Где он, Локи? Не было его никогда и нет. Не в этой реальности, не на этом грёбаном витке пространства-времени. Его предсказание сбылось? Да ни хера, нелепая случайность! И он не вернётся, не прикатит на смешной рыжей своей машине, не утащит в театр или за город, не подбодрит дурацкими шуточками, не испечёт пирожков по маминому рецепту. Не вытащит из вязкого кошмара про лестницу-бесконечность.

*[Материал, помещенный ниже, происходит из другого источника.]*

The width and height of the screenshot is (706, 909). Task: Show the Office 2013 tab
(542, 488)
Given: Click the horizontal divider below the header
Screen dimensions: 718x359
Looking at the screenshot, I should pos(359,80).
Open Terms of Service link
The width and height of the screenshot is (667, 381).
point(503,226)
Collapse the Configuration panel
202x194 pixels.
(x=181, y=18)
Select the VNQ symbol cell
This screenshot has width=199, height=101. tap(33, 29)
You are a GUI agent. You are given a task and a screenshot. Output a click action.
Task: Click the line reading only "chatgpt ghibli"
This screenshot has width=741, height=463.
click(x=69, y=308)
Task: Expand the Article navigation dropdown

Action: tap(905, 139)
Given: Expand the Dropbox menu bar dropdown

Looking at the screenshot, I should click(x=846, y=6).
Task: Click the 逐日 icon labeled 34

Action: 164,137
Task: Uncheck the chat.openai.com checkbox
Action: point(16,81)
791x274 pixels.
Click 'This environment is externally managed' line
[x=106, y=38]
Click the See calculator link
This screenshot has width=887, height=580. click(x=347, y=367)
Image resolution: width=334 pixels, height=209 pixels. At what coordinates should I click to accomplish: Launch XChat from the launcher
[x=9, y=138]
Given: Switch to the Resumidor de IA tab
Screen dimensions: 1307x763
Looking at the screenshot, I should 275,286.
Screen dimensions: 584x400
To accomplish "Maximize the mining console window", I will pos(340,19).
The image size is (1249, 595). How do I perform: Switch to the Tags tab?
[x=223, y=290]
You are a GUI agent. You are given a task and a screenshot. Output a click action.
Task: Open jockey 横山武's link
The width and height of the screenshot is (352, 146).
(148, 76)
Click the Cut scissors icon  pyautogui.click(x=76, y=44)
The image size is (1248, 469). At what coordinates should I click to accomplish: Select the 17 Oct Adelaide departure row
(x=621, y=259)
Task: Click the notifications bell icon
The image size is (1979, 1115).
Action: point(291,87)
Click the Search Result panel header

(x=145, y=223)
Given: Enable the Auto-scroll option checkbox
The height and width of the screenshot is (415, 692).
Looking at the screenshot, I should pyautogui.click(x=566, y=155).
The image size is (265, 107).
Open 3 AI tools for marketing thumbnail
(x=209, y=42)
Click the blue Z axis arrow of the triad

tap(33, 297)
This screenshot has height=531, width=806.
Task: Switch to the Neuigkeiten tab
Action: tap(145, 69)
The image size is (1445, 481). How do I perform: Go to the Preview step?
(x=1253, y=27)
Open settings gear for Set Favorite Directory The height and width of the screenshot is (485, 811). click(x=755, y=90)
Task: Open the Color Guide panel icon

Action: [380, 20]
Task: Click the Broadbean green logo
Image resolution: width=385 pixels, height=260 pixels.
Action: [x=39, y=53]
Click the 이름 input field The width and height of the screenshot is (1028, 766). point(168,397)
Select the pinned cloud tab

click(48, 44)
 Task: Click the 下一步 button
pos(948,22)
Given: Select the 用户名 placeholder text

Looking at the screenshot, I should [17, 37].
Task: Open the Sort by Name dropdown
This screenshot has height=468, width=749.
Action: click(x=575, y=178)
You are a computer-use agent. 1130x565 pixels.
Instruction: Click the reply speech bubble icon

Придётся как-то жить без него. Сам виноват, нехрен было привыкать к его всеохватной заботе! Нехрен было влюбляться…
Правда, что ли? Влюбился в рыжего, да? Не собирался ведь ни в кого после Яши. Хотя… сам же Олег как-то говорил, что Богдан влюбляется во всех, с кем спит. Легко очаровывается, но и так же легко забывает. Яшу легко забыть не получилось. И Олега. А Тагира? Алёшку? (С ними как раз и помнить, и забывать особо нечего, да всё равно…) А того симпатичного пражского воришку, имени которого даже не спросил? Есть они, есть – те, кого не забыть. Единственного – нет.